Nonostante tutto questo, tutti loro non riuscivano a non pensare a lui come un comune ragazzo, del tutto identico a loro.

«Sarà come dite voi, ma io non riesco proprio a stare tranquilla.» aveva sussurrato Sakura.

Infatti, tra la scorta, Kakashi e Shikamaru che avanzavano in testa e loro, c’era poco da investigare sull’origine di quella situazione, essendo tutti loro molto nervosi per quello che stava succedendo e facilmente propensi a scattare in azione al minimo segno di anomalia.

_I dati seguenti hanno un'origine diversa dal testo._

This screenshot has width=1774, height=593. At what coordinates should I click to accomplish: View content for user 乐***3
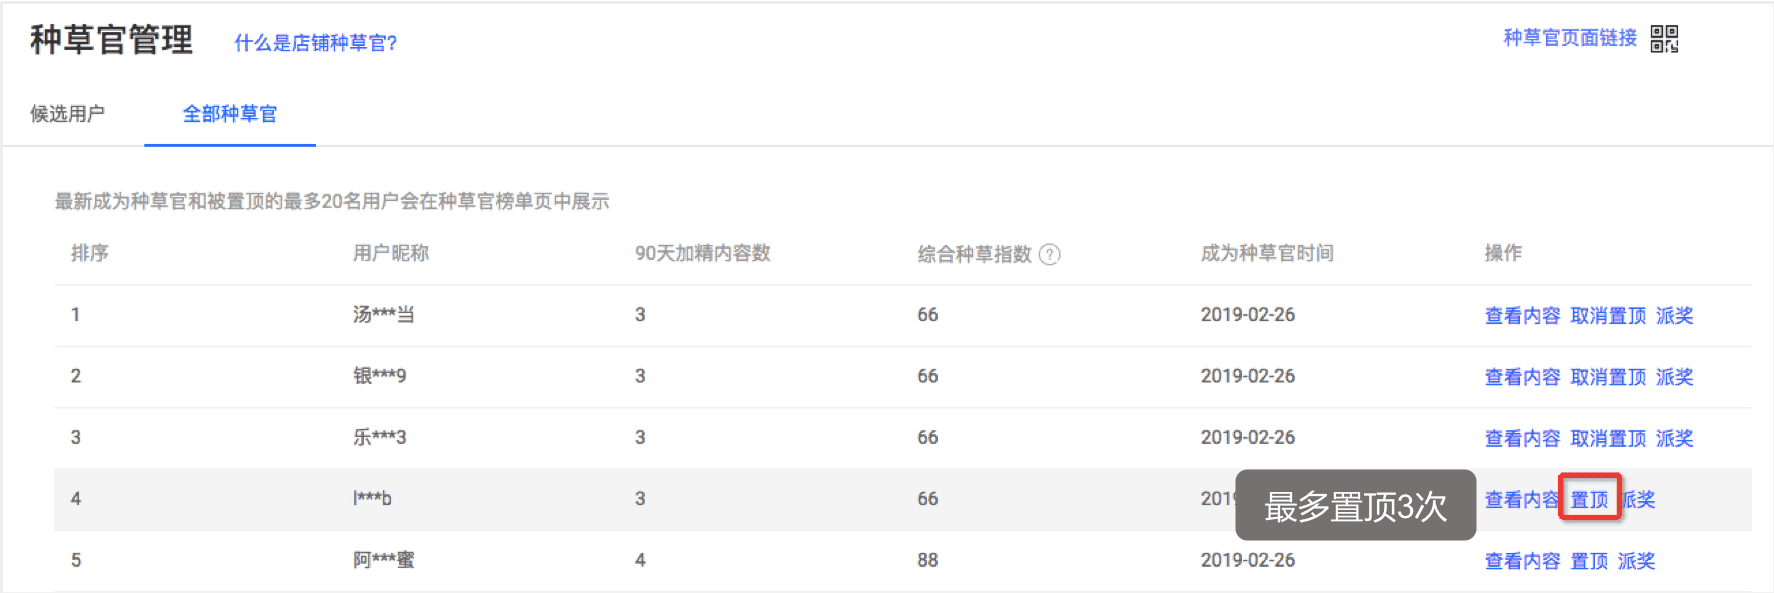pyautogui.click(x=1522, y=439)
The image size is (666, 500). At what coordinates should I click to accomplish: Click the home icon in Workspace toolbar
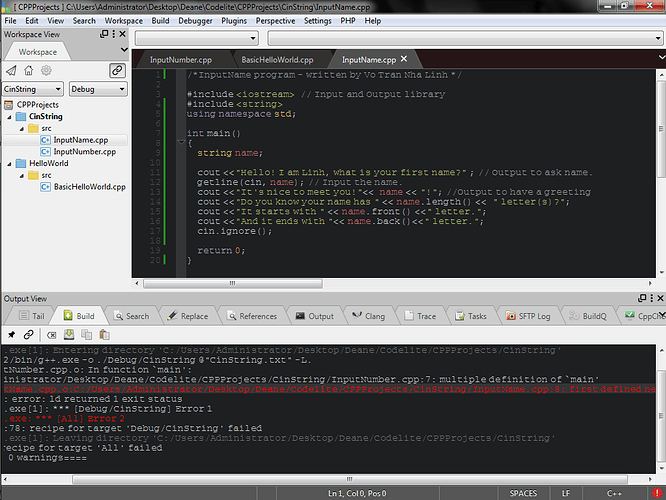tap(28, 70)
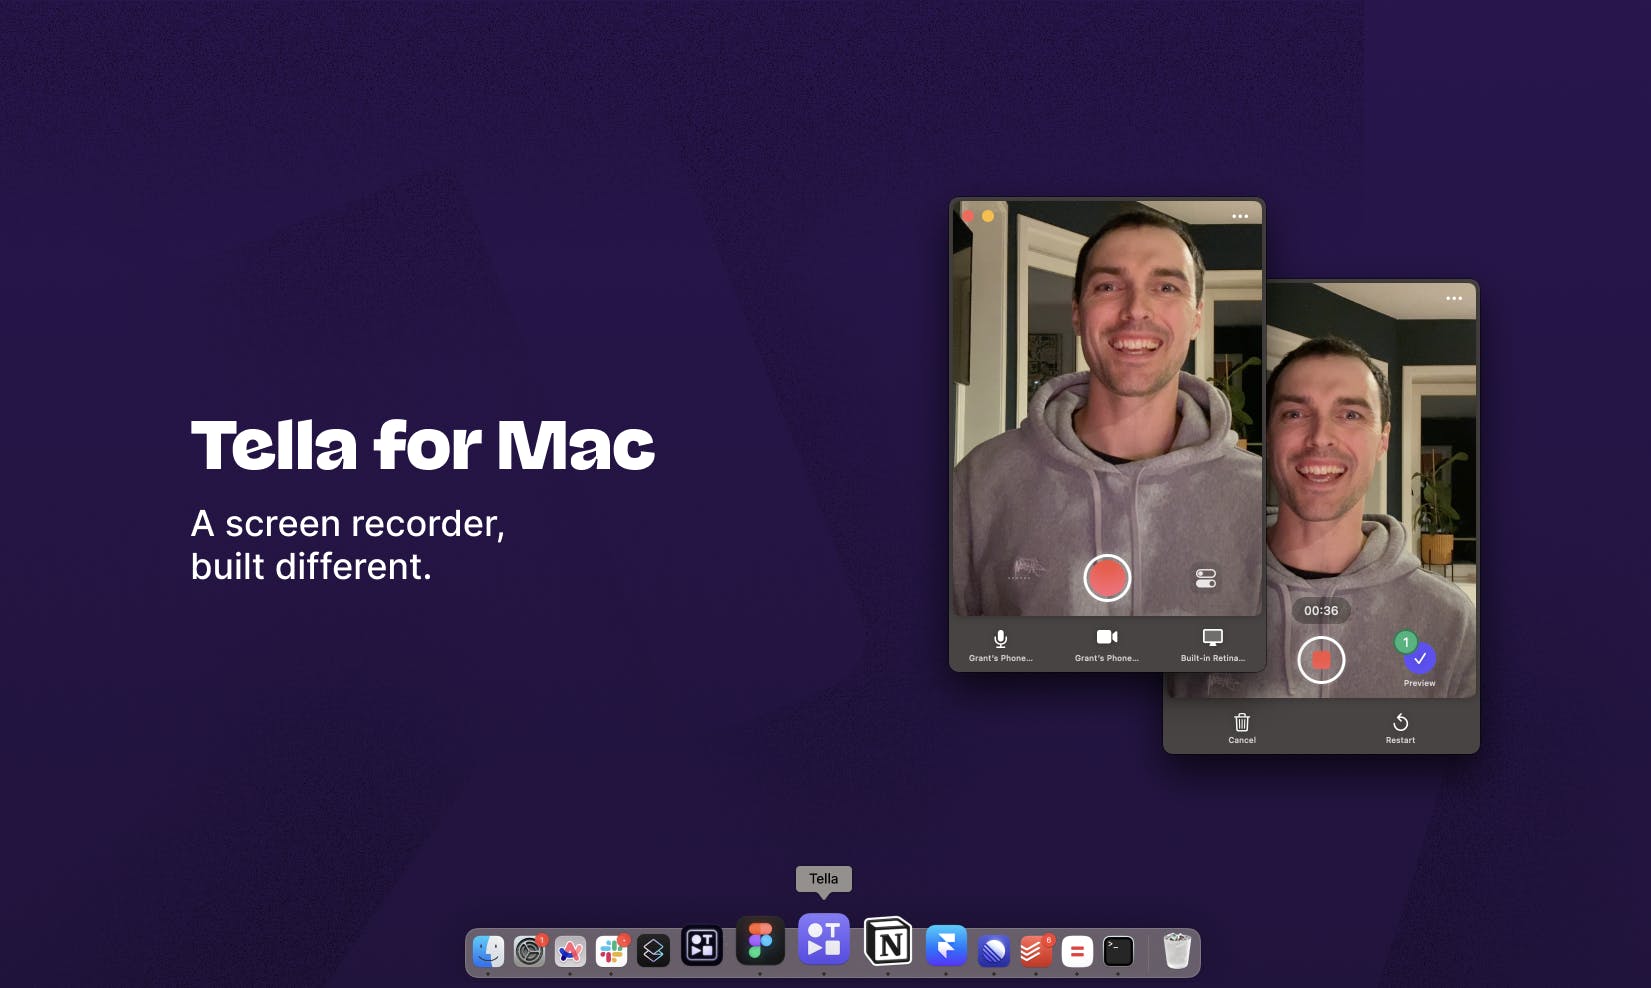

A un certo punto, uno dei ninja della squadra speciale si avvicinò a loro con fare sospetto. I ragazzi temettero che quest’ultimo avesse compreso qualcuno dei loro discorsi, interpretando quest’ultimo come un tentativo di volere fare evadere Naruto, invece non furono quelle le sue intenzioni.

«Fareste meglio a evitare atteggiamenti del genere appena entriamo al villaggio. Le forze speciali vi vorranno sicuramente sottoporre a un interrogatorio, non dategli ulteriori motivi per sospettare di voi.» sussurrò il ninja mascherato.

I ragazzi riconobbero immediatamente quella voce; si trattava della kunoichi che per breve tempo aveva fatto squadra con Kiba e Shino nella squadra Kurenai: Kira Nezokuka.

«Sei tu, Kira?» chiese sospettoso Kiba.

La kunoichi fece un cenno di assenso con la nuca, dopodiché prosegui.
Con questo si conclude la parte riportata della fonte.